“You are double!” cried the girl, “like two hazel-nuts in one shell.”

“And two nuts out of one shell we are,” replied Andrei. “But who art thou, little wood-fairy? Perchance some witch in disguise, who will work our undoing.”

“Who can say?” answered the maiden. “Perhaps I am a witch—grandfather often says so; and, indeed, I have only been with him a week yet, and he has had no more of his old pain since I came.”

“We would straightway treat thee as an evil witch, then,” said Mirea, “and carry thee a prisoner to our castle, for having hunted upon our hills without leave.”

“We have a cruel mother, too, at our castle,” added Andrei.
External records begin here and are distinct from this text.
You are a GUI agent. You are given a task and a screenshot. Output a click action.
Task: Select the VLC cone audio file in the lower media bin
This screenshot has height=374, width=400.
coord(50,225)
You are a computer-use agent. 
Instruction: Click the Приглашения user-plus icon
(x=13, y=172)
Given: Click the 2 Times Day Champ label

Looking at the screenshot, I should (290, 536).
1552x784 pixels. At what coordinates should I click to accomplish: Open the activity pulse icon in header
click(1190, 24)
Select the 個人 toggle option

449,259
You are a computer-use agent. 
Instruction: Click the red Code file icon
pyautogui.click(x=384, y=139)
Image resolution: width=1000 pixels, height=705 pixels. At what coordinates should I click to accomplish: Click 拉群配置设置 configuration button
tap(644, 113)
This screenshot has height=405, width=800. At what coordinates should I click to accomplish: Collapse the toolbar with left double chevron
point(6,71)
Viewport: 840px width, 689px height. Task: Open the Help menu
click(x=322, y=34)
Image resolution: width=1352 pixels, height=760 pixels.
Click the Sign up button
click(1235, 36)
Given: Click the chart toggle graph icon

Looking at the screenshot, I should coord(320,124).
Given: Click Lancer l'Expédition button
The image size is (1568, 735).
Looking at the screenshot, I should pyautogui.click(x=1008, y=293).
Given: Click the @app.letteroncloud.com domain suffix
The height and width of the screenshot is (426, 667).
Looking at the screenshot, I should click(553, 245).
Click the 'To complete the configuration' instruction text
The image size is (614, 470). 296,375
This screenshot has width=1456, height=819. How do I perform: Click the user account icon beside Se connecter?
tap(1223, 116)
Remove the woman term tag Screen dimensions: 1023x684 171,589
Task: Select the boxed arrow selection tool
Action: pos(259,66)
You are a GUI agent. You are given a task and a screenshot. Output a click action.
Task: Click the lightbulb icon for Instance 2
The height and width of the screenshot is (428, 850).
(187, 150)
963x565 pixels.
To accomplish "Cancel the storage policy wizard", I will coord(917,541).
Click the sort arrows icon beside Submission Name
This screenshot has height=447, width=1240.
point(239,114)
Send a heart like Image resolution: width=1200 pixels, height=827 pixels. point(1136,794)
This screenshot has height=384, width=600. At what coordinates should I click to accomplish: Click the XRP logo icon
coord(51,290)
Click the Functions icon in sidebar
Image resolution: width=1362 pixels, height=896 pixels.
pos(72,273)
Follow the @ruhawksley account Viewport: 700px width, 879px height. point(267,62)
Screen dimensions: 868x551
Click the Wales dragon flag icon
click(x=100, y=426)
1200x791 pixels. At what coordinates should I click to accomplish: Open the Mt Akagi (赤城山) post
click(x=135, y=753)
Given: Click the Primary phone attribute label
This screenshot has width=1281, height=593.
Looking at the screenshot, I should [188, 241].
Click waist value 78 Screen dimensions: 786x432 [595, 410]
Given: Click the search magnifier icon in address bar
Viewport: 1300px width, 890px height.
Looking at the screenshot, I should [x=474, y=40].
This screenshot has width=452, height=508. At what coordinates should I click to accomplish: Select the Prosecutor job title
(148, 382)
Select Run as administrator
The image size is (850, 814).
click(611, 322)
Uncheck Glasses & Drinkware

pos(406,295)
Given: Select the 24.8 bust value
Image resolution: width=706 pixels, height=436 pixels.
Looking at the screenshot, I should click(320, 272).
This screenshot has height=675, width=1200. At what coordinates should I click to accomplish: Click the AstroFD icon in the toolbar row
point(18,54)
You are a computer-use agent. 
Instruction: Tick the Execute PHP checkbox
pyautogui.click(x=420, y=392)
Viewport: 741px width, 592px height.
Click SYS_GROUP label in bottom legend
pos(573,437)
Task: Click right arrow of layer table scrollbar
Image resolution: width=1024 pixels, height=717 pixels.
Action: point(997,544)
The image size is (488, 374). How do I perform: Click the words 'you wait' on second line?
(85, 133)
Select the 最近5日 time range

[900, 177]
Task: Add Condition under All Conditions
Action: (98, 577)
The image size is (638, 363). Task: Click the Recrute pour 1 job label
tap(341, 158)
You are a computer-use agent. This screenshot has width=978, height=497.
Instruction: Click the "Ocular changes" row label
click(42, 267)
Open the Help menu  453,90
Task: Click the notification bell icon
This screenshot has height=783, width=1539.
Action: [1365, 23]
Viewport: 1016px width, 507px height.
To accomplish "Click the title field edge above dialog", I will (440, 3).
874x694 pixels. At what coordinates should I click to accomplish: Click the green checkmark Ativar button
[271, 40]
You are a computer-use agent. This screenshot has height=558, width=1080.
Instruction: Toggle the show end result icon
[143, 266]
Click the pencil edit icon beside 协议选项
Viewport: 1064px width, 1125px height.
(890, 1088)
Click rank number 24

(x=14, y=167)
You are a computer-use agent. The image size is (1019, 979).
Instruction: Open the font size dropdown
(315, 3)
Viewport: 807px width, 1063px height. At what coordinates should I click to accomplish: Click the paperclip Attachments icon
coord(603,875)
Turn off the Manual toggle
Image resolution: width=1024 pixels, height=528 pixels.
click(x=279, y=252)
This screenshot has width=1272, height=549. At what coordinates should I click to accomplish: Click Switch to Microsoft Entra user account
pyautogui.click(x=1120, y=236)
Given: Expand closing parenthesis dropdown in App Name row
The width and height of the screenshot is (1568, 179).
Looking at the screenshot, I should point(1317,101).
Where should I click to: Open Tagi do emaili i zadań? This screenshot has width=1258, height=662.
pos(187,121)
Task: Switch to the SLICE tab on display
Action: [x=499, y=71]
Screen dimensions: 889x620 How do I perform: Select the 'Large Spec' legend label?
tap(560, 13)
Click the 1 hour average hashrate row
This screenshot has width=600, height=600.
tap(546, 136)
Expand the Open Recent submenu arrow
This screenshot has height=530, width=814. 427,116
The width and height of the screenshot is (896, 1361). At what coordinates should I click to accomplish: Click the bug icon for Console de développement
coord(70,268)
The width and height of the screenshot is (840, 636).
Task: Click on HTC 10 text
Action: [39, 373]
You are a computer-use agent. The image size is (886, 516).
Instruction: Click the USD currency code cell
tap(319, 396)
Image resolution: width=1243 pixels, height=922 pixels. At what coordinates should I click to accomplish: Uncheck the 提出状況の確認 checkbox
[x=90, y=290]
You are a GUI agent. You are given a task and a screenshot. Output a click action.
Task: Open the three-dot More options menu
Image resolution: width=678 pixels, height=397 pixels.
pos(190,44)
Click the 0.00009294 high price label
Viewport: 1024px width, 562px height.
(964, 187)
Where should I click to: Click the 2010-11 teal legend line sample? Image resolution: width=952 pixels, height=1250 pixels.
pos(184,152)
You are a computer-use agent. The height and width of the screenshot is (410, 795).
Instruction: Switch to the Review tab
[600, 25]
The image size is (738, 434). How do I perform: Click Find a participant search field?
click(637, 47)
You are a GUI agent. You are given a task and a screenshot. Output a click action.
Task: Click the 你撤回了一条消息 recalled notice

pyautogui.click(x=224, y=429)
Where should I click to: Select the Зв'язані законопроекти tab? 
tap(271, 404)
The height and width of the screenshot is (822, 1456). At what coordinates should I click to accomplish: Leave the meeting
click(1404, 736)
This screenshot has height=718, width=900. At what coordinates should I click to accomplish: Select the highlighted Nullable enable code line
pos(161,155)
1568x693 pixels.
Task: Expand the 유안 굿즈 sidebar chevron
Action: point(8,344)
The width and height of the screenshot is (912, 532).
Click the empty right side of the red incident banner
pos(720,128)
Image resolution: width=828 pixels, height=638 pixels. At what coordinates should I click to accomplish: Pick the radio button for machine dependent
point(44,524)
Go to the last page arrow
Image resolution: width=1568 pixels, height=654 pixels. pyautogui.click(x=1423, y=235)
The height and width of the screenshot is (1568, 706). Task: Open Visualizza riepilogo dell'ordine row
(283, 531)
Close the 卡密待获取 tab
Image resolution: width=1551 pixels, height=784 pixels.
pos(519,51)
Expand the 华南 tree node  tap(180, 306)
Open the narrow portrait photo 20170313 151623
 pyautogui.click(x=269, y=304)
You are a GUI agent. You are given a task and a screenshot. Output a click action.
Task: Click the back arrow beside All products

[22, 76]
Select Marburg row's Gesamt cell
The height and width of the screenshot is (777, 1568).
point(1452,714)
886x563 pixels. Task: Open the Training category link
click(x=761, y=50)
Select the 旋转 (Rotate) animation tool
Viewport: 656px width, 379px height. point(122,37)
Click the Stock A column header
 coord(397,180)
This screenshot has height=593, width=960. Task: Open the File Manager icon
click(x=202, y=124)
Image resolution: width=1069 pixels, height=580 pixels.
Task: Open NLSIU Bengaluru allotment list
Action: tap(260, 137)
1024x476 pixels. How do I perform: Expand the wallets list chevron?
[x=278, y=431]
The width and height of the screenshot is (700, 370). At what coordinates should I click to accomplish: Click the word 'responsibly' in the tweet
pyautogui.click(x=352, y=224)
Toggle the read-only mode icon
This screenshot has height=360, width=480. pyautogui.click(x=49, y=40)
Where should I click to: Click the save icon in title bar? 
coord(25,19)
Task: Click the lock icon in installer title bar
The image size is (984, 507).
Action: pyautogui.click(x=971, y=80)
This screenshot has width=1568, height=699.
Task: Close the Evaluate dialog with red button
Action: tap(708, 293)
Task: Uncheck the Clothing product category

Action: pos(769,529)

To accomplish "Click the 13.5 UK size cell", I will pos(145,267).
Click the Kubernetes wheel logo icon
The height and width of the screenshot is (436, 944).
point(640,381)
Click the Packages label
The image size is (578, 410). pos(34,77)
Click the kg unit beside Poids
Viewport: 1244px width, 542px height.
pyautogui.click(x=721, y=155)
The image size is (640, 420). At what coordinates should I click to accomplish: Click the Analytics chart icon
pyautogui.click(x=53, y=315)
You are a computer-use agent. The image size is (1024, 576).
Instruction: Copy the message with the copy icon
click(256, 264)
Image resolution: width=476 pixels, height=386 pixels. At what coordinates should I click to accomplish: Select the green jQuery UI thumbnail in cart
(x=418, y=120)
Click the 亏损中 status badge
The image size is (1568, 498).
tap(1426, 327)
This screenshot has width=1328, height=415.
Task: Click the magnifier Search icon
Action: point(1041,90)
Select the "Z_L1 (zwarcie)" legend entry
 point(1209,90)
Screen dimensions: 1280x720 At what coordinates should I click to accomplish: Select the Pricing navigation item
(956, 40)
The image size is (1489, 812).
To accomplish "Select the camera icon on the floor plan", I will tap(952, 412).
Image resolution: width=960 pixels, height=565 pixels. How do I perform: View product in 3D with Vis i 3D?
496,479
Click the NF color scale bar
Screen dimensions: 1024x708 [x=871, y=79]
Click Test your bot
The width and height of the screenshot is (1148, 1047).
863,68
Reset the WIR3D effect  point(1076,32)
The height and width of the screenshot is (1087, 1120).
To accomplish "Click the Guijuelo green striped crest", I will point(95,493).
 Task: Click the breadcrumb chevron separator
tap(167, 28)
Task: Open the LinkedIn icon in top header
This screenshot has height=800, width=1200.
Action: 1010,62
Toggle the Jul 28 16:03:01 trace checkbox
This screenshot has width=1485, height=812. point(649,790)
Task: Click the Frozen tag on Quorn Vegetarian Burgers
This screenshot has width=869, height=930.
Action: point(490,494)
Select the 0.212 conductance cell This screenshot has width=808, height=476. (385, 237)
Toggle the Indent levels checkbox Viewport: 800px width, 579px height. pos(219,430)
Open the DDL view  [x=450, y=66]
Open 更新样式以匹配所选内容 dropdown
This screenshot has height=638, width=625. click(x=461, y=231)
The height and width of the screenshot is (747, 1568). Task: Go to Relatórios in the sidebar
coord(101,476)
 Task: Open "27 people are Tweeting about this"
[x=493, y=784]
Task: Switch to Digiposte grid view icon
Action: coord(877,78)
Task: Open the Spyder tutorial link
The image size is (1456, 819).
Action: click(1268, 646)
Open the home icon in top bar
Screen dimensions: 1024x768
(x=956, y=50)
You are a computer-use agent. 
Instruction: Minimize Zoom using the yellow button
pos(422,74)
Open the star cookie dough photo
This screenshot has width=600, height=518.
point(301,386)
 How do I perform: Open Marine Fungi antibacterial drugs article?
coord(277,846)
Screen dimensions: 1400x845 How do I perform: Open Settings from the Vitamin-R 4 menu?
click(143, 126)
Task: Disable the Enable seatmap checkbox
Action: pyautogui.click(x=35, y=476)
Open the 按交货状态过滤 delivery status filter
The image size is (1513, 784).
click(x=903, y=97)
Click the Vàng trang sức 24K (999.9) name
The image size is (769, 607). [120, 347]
“Good,” cried the maiden. “Her I must see. I am your prisoner!”

She called her attendant huntsman, gave him messages to her grandfather, and bade him bring horses to fetch her home; then she followed the brothers with a light step by the giddiest and steepest paths to the castle.

The lads’ mother, Dame Roxana, stood looking from the castle windows, and wondering what strange shepherd-boy her sons were bringing home with them. The dead bear was carried behind them, slung upon green boughs. As they drew near the castle Dame Roxana exclaimed in alarm, “It is a girl they have with them. Where can they have found her?”

The next moment the sound of youthful voices and footsteps re-echoed through courtyard and hall. “Mother,” cried Mirea, “here we bring thee a prisoner, a hunter who has spoilt our chase! What shall be his punishment?”